Exclude the pictures, then copy all remaining records exactly.
Start of Data for the task
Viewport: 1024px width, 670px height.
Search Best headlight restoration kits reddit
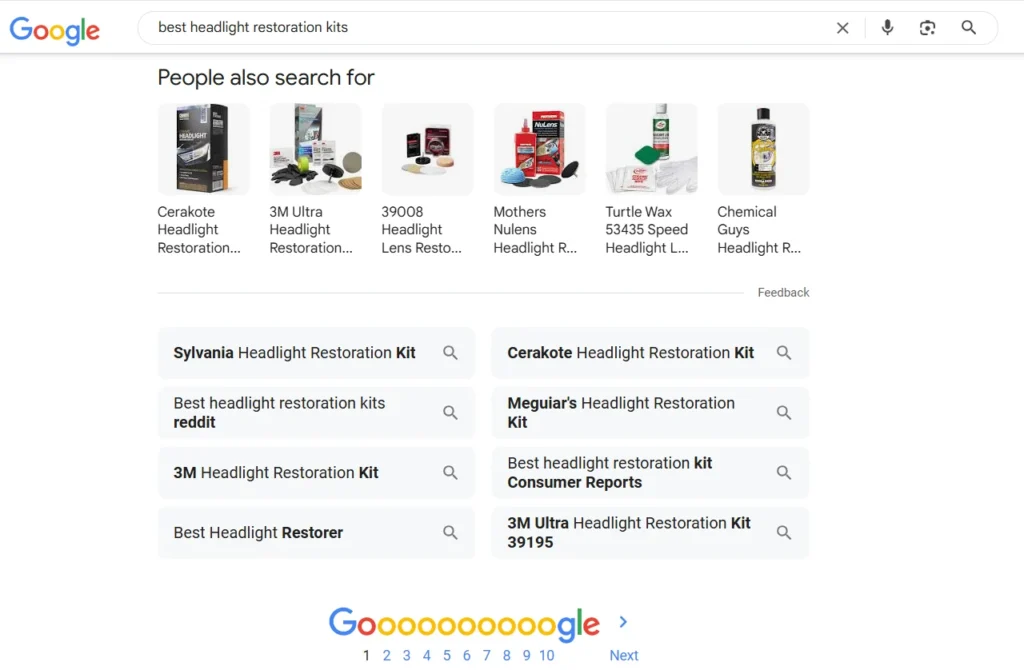(x=300, y=413)
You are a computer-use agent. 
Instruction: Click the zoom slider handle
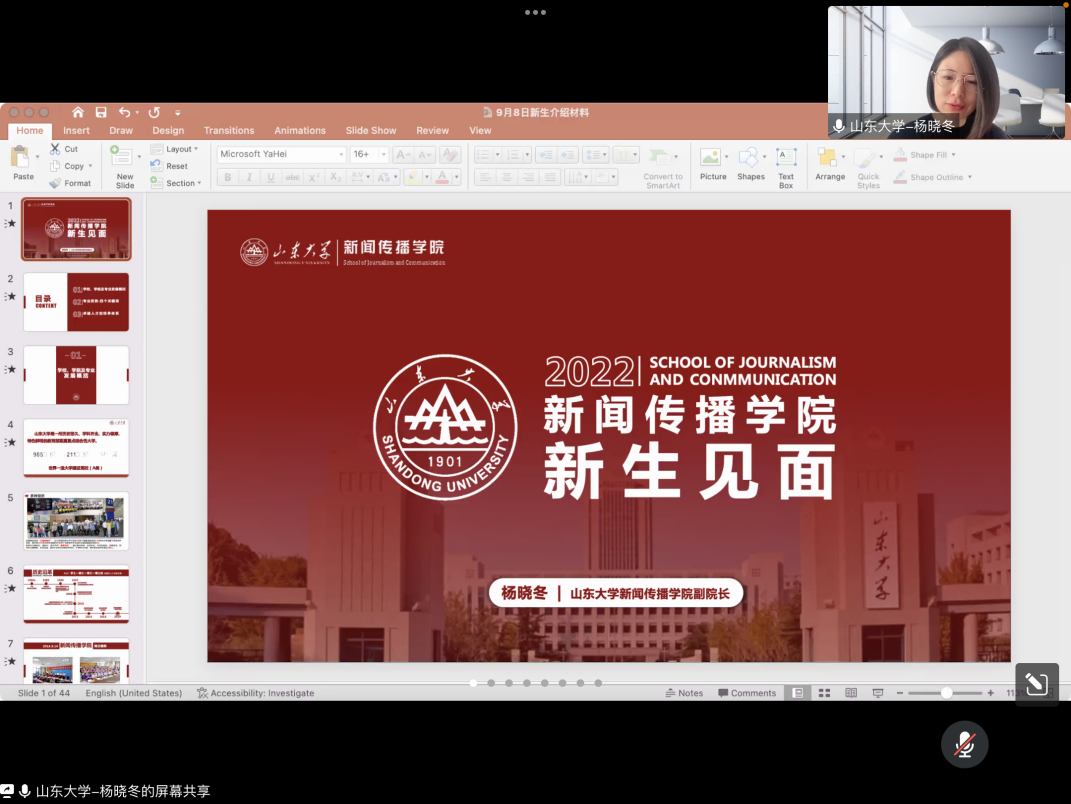946,693
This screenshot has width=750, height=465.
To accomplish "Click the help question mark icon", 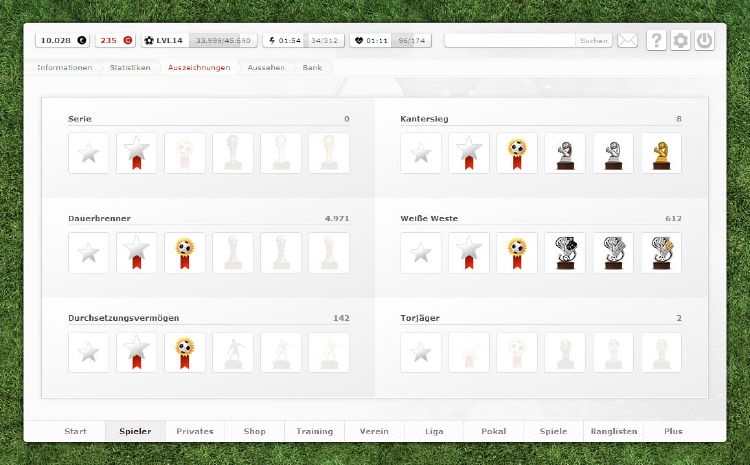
End of Data for the task
Written response:
Viewport: 1024px width, 670px height.
Search Best headlight restoration kits reddit
(x=300, y=413)
You are a computer-use agent. 
Instruction: Click the zoom slider handle
946,693
This screenshot has width=750, height=465.
To accomplish "Click the help question mark icon", 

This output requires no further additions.